* **Task directions**
Copy exactly the lines of the data below that run from the line holding "The image size is (357, 138)." through the line holding "Select the orange", both ends included.
━━━━━ Data provided
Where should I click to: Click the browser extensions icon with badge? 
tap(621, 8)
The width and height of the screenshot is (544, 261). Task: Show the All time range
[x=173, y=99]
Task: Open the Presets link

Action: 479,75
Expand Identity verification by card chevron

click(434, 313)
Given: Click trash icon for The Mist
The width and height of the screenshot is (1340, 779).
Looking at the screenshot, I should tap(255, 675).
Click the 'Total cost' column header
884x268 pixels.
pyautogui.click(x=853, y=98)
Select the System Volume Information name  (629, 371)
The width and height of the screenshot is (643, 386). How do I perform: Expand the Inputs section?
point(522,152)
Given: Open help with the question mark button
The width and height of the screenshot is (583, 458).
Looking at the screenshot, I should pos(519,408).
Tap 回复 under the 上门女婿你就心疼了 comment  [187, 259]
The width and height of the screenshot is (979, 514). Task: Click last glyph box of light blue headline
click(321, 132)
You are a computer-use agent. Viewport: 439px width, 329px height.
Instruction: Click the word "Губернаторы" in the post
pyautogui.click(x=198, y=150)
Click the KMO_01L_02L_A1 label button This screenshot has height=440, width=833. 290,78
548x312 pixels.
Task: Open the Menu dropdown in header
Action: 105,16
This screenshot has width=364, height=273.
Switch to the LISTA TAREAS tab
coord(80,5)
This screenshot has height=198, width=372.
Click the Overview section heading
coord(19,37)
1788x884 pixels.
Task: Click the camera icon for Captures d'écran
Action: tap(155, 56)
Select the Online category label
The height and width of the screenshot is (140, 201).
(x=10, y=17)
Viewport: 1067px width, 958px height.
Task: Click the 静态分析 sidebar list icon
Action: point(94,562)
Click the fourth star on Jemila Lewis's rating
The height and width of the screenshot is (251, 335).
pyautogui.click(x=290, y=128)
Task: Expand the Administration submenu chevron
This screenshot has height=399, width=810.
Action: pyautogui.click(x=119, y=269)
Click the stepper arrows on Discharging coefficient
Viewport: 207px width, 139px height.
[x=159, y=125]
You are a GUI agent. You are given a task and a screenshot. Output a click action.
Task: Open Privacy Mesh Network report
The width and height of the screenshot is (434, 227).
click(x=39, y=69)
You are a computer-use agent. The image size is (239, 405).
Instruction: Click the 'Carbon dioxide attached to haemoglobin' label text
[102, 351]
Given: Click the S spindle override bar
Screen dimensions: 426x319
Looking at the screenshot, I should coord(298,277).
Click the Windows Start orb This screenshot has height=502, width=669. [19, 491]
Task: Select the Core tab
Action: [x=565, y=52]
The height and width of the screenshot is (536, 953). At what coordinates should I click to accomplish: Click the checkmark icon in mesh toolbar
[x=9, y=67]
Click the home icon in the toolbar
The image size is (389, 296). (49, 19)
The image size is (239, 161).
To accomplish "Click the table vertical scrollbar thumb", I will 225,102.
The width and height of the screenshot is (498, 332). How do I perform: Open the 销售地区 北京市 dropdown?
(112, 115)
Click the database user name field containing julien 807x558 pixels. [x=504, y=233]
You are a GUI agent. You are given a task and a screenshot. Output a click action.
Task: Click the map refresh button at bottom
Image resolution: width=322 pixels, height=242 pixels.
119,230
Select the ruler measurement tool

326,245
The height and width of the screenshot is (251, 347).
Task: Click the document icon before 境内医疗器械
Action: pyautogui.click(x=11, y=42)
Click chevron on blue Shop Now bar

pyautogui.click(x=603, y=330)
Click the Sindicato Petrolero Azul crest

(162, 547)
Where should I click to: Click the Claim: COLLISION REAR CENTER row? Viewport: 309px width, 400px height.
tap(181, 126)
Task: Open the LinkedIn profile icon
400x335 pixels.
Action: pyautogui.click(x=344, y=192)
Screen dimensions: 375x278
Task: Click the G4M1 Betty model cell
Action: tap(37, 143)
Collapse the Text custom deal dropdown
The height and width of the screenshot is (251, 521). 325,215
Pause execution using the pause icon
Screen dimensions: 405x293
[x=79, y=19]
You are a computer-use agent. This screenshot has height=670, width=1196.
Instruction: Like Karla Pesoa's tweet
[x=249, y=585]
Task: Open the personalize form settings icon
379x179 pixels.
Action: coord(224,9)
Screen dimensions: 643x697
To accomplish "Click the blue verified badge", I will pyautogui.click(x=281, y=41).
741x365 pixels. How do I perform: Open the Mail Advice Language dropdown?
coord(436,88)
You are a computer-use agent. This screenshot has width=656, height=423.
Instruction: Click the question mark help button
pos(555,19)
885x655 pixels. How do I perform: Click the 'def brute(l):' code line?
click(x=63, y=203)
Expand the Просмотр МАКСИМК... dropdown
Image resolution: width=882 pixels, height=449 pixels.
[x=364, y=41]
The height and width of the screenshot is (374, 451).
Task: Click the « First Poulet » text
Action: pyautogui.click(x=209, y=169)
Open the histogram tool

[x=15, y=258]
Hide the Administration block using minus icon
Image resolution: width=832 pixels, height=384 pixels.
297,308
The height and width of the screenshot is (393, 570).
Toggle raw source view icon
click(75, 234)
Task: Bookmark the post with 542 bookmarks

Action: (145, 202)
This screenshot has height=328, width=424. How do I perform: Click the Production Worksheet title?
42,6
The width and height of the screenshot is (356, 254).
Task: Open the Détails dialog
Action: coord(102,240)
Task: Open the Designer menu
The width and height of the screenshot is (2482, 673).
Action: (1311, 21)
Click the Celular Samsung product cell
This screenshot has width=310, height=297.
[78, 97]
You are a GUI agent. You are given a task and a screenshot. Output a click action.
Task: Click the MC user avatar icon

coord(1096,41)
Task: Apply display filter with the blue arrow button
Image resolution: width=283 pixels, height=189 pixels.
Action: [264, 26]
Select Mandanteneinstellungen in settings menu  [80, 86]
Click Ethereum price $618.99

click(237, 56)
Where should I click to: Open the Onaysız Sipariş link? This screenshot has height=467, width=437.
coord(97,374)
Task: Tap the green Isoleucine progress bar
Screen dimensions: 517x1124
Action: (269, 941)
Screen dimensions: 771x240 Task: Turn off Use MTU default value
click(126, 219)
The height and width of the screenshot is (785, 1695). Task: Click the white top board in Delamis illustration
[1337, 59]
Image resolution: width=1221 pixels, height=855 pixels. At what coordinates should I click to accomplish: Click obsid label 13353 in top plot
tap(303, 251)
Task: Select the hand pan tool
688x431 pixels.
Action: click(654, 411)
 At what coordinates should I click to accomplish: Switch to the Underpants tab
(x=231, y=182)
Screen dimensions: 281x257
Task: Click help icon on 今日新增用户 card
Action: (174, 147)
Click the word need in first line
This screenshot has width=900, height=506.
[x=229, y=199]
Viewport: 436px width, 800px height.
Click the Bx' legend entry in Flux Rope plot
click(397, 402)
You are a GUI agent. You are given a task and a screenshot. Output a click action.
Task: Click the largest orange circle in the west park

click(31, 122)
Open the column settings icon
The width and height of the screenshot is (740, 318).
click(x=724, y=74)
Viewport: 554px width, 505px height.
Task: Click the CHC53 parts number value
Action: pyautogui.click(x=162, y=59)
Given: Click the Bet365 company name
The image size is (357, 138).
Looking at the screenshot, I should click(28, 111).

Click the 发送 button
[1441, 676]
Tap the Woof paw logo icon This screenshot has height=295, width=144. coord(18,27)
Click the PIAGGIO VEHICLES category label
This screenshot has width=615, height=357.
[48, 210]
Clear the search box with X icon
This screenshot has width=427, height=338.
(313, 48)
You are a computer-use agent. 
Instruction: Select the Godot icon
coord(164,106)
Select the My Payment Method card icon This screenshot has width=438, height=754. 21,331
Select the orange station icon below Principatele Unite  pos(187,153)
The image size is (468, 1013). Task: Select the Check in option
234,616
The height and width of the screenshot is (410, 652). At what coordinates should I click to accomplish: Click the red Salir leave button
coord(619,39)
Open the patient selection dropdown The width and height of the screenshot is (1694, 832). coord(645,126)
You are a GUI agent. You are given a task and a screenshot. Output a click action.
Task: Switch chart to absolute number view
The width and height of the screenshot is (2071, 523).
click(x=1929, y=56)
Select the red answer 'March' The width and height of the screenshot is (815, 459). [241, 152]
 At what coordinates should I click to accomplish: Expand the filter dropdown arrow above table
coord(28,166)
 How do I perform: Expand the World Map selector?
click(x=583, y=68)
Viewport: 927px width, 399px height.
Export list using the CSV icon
━━━━━━━━━━
* **Expected answer**
The image size is (357, 138).
Looking at the screenshot, I should click(28, 111).

Click the 发送 button
[1441, 676]
Tap the Woof paw logo icon This screenshot has height=295, width=144. coord(18,27)
Click the PIAGGIO VEHICLES category label
This screenshot has width=615, height=357.
[48, 210]
Clear the search box with X icon
This screenshot has width=427, height=338.
(313, 48)
You are a computer-use agent. 
Instruction: Select the Godot icon
coord(164,106)
Select the My Payment Method card icon This screenshot has width=438, height=754. 21,331
Select the orange station icon below Principatele Unite  pos(187,153)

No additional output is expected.